Free vibration study of v-shape and rectangular shape double-sided cracks in a cantilever beam

Abstract

The vibration response of a structural member changes due to the presence of crack because crack introduced local flexibility in it. Depending upon the vibration amplitude the crack may be of open or close type. Crack gives catastrophic failure to the structure hence it is very crucial to understand the dynamic of the structure. In the inverse problem, vibrating properties like natural frequency, resonance amplitude can be used as a basic criterion in crack detection or in design of structures.
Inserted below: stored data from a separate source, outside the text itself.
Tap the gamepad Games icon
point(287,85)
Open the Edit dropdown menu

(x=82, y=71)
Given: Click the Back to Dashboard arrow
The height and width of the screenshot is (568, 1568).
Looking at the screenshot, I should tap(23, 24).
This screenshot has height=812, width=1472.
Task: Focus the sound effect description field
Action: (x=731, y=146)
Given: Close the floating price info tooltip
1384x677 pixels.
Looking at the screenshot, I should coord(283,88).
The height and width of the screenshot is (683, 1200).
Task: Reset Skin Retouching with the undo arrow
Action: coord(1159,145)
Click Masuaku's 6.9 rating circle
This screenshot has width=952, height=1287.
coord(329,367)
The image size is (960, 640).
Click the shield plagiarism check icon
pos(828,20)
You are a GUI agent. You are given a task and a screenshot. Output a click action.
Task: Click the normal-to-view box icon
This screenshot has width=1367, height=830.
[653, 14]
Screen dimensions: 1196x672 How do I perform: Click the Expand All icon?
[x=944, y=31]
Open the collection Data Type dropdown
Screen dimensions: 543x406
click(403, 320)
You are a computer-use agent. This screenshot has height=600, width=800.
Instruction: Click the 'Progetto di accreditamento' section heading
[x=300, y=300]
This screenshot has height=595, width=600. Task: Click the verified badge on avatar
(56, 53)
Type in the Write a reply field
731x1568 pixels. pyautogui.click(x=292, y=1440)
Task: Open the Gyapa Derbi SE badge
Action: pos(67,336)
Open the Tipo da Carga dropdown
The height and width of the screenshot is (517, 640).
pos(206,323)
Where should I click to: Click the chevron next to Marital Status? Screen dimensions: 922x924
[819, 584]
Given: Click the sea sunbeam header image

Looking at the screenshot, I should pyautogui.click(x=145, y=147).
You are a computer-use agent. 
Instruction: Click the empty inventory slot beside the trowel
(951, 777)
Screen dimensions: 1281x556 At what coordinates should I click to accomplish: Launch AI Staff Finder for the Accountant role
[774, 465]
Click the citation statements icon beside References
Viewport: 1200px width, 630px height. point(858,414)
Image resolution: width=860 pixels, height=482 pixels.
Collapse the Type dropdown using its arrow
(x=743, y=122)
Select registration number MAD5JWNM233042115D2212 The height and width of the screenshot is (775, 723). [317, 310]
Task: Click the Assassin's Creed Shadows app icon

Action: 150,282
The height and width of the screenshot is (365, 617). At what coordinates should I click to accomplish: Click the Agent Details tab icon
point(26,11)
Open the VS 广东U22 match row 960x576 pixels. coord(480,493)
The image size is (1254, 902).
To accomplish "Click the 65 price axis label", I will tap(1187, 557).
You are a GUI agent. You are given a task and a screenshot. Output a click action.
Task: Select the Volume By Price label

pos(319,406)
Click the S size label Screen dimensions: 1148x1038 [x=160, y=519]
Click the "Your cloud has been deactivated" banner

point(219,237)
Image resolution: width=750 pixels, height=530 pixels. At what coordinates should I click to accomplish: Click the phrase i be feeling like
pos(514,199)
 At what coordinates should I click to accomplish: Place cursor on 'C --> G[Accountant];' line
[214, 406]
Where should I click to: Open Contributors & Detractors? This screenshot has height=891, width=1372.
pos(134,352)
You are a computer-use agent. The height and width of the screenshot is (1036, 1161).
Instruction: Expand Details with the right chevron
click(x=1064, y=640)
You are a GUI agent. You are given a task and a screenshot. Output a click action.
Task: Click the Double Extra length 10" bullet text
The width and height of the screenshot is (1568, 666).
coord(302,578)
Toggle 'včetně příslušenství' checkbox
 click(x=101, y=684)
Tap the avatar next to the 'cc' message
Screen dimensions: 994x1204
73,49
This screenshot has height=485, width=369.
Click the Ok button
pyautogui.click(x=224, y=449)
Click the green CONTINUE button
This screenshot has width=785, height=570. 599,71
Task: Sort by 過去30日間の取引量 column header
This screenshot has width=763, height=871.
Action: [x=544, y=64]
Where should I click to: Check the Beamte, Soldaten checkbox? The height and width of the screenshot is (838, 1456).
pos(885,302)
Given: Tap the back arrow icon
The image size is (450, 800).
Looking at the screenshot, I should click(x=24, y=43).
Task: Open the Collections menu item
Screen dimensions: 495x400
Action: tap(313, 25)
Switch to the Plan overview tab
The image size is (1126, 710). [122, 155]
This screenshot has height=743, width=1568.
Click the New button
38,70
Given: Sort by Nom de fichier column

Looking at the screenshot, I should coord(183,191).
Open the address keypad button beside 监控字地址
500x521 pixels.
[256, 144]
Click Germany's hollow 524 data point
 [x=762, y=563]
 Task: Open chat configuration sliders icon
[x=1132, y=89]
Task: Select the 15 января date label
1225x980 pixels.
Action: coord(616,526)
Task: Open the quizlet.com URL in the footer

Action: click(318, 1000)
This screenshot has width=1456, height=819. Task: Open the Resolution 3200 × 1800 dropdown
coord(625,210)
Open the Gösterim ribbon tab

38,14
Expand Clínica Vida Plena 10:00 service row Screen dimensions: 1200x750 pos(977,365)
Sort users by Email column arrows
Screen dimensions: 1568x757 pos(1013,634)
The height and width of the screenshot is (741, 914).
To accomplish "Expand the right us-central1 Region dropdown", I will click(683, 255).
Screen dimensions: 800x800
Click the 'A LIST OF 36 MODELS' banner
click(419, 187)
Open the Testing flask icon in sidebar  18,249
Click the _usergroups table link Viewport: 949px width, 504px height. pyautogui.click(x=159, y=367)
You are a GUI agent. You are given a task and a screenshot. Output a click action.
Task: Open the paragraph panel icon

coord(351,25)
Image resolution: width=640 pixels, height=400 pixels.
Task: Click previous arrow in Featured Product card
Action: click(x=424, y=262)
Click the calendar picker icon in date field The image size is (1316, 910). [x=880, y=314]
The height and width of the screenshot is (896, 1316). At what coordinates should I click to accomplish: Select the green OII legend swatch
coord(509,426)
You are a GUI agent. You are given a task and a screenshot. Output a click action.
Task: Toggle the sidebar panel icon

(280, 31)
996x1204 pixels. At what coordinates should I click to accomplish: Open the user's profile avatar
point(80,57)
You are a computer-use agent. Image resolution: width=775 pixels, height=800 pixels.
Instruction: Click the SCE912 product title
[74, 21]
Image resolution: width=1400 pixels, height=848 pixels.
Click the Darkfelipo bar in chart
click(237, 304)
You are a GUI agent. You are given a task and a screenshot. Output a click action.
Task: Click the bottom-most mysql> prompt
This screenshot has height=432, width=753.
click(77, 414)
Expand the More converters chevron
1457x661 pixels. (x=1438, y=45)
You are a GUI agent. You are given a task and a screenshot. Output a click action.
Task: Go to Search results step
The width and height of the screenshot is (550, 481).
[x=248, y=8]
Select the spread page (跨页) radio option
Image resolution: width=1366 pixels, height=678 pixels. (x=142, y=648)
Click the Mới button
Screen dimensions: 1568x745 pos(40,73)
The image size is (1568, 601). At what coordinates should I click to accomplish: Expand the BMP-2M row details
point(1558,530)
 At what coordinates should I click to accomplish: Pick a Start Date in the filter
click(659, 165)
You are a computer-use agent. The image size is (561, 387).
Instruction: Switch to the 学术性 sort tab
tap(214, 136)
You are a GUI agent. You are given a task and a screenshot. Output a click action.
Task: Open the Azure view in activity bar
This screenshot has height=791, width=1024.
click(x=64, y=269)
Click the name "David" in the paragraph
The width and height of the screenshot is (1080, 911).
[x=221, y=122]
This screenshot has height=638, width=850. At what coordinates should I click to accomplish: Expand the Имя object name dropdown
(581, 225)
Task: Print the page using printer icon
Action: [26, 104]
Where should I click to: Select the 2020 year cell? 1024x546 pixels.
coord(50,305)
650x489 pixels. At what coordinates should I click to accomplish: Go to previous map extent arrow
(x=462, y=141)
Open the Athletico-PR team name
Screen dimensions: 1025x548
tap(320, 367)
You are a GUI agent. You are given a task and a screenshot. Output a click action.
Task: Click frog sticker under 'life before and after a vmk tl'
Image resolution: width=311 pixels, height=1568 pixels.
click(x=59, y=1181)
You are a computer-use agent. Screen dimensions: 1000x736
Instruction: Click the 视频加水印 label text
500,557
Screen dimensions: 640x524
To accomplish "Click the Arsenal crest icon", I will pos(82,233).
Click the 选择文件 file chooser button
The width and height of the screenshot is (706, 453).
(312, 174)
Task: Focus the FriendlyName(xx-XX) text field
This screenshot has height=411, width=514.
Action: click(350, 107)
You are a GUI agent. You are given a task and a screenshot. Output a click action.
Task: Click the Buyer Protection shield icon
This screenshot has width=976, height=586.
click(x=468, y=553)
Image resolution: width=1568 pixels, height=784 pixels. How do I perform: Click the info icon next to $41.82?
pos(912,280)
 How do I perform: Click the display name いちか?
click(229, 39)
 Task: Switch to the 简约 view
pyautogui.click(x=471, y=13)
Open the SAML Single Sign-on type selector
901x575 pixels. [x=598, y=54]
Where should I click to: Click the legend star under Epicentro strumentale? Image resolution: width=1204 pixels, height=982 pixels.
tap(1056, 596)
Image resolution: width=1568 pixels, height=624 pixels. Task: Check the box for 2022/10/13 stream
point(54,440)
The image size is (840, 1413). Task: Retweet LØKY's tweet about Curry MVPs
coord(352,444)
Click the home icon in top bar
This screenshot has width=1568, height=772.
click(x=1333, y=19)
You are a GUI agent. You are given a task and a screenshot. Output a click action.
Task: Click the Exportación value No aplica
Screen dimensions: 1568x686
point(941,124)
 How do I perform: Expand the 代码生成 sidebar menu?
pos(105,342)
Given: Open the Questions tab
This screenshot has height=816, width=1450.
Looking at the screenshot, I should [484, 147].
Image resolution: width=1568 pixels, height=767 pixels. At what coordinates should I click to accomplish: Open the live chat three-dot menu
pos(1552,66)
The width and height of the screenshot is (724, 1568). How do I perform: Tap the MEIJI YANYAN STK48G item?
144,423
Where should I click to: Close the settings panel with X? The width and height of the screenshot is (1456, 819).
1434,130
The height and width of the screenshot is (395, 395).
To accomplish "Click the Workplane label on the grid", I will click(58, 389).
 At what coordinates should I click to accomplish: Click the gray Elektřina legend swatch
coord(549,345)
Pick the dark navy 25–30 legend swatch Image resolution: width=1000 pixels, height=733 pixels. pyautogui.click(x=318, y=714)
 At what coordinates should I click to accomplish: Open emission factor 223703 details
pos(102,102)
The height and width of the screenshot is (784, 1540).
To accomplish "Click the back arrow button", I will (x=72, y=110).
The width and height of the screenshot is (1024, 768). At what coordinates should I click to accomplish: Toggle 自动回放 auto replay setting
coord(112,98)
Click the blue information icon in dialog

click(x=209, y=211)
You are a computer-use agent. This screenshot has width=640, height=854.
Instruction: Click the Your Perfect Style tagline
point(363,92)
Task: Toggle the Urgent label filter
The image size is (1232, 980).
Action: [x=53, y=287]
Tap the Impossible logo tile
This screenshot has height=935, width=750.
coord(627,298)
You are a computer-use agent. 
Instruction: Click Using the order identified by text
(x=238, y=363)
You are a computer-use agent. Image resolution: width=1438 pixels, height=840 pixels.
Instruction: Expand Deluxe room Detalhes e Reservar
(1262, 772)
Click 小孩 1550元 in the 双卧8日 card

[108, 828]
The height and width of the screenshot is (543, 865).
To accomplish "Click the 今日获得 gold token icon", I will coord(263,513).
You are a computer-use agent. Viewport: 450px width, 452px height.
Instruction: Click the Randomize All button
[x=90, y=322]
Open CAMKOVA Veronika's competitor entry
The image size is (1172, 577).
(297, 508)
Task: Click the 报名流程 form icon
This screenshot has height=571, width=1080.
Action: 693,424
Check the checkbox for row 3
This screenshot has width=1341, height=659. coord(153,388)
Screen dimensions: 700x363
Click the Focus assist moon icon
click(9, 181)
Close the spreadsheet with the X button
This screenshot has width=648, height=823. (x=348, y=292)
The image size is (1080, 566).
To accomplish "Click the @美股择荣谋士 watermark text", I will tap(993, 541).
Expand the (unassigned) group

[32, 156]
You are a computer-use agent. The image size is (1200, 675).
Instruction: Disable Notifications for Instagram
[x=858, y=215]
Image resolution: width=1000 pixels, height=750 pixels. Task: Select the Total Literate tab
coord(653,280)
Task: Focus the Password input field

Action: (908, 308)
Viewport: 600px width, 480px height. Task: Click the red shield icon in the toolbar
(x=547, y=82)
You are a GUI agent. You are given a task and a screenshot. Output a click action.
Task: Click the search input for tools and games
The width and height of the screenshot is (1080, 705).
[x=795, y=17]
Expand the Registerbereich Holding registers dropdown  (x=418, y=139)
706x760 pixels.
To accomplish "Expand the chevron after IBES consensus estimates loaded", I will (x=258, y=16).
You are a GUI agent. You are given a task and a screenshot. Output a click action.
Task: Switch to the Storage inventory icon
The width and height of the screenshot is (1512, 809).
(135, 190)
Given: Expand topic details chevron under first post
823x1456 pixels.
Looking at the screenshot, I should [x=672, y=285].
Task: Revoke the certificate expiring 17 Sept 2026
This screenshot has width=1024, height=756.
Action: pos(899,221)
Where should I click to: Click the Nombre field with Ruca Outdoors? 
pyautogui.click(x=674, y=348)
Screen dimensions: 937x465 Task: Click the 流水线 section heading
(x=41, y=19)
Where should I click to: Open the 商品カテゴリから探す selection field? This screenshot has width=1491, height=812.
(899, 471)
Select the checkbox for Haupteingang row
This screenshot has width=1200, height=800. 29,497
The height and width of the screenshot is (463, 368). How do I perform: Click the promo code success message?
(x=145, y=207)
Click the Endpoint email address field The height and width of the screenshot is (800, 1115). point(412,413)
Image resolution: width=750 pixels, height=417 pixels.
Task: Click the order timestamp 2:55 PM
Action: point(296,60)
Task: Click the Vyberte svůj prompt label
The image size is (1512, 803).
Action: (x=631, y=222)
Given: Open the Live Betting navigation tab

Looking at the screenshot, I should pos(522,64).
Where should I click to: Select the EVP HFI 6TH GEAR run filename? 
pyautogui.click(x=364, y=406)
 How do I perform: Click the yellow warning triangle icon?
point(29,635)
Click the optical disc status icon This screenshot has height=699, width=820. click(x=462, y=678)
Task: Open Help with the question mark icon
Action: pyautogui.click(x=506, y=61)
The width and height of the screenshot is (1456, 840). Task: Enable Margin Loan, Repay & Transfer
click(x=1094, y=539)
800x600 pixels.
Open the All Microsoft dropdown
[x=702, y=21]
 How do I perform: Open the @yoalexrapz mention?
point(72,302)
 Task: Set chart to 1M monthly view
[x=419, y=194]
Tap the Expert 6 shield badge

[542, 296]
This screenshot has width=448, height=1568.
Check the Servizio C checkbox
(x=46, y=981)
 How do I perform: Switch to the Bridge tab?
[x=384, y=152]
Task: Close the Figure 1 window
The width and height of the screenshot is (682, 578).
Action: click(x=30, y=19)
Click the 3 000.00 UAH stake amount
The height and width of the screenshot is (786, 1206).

Previously, a mathematical model was developed by W. M. Ostachowicz and M. Krawczuk for the cantilever beam which has two open double-sided v-shape cracks. This model is used to find the natural frequency and characteristics roots in bending mode. The aim of this study is to prove whether the developed mathematical model can be used for rectangular shape cracks because in various applications existence of v shape and rectangular shape cracks are very general. For this reason, results of v-shape cracked cases are used as a reference model. Modal analysis is done by using ANSYS software to get the pure bending natural frequencies of the various cracked cases. Then the same mathematical model is used for rectangular shape cracked cases to calculate the characteristics roots. The value of characteristics roots obtained for a v-shape crack by W. M. Ostachowicz and M. Krawczuk and a rectangular shape crack cases studied are in good agreement. Hence it proves the flexibility of the model developed with v-shape cracks. In addition to this, the effect of two double-sided cracks on the characteristics roots is studied for all the cracked cases given in the reference model. It is found that as crack depth increases at any unique location then natural frequency decreases. At last location even though crack depth increases value of natural frequency almost remains constant.